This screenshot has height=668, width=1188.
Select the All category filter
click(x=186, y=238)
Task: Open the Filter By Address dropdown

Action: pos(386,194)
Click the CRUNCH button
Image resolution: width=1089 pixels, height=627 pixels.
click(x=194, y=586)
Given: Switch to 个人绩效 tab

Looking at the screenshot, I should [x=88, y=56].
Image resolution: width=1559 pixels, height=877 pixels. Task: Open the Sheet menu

**What is expected**
The required output is every line of the entries, starting at the one that contains "Select the All category filter" and ending at the last, copied exactly.

**Exercise result**
Select the All category filter
click(x=186, y=238)
Task: Open the Filter By Address dropdown

Action: pos(386,194)
Click the CRUNCH button
Image resolution: width=1089 pixels, height=627 pixels.
click(x=194, y=586)
Given: Switch to 个人绩效 tab

Looking at the screenshot, I should [x=88, y=56].
Image resolution: width=1559 pixels, height=877 pixels. Task: Open the Sheet menu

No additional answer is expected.